Tanpa berpikir panjang lagi Nenek Apoi langsung berlari memburu payau emas itu. Setelah dekat ia segera melemparkan tombaknya hingga mengenai tubuh Sang Payau Emas. Ketika Nenek Apoi mencabut parangnya dan hendak menyembelih, tiba-tiba Sang Payau Emas bicara, “Tolong jangan bunuh aku.”

“Aih, engkau bisa bicara?” kata Nenek Apoi tidak percaya.

“Ya, aku bisa berbicara. Jadi, tolong jangan bunuh aku. Biarkan aku bebas,” kata Sang Payau Emas memelas.

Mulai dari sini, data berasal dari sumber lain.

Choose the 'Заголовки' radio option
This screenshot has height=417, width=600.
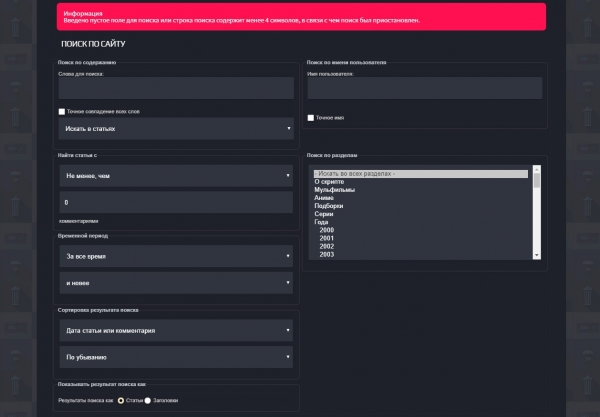click(x=147, y=400)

“Kalau aku melepaskanmu, nanti akan terjadi hal-hal yang tidak diinginkan apabila bayiku telah lahir. Isteriku sedang hamil dan mengidam ingin makan hati payau. Sudah berhari-hari aku berburu payau, mana mungkin aku akan melepaskanmu begitu saja,” jawab Nenek Apoi panjang lebar.

“Kalau engkau melepaskanku akan aku berikan harta yang tidak habis hingga ke anak cucumu,” kata Sang Payau Emas.

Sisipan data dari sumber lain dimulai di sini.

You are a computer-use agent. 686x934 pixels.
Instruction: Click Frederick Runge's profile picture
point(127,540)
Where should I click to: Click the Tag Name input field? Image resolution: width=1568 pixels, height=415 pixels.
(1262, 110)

“Aku hanya mau hatimu, aku tidak mau hartamu!” kata Nenek Apoi ketus.

“Harta itu ada dalam goa di belakangmu. Kalau engkau tidak percaya masuk dan lihatlah sendiri,” kata Payau Emas mencoba bernegosiasi.

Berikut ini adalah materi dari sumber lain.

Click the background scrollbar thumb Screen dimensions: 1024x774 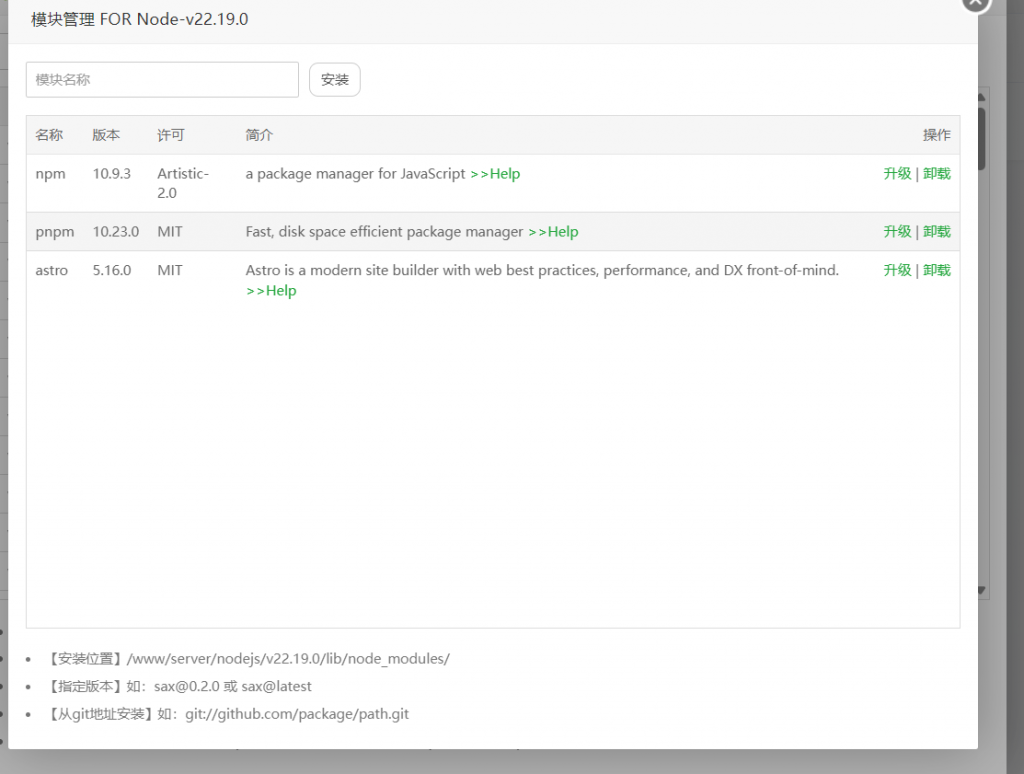tap(982, 138)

Penasaran oleh perkataan Sang Payau Emas, Nenek Apoi lalu berkata, “Baiklah, aku akan melihatnya. Janganlah engkau kemana-mana. Apabila engkau bergerak, tombak yang menancap di tubuhmu itu akan semakin membuat lebar lukamu.”

Saat Nenek Apoi telah berada di mulut goa, Sang Payau Emas ternyata sudah menghilang. Yang ada hanyalah tombak yang menancap ditanah dan bekas cecera darahnya. Nenek Apoi merasa kecewa tetapi tetap meneruskan masuk ke dalam goa. Sesampainya di dalam goa yang dilihatnya hanyalah puluhan sarang burung layang-layang. Harta yang dimaksudkan oleh Sang Payau Emas ternyata adalah sarang burung layang-layang yang sangat berguna bagi kesehatan manusia sehingga apabila dijual harganya mahal.

Saat ini goa temuan Nenek Apoi dinamakan Goa Madai, terletak di daerah Lahad Datu, Sabah yang terkenal hingga ke mancanegara sebagai penghasil sarang burung layang-layang. Konon, di depan Goa Madai hingga sekarang masih ada sisa-sisa darah Sang Payau Emas dan juga jejak-jejak telapak tangan dan kaki Nenek Apoi.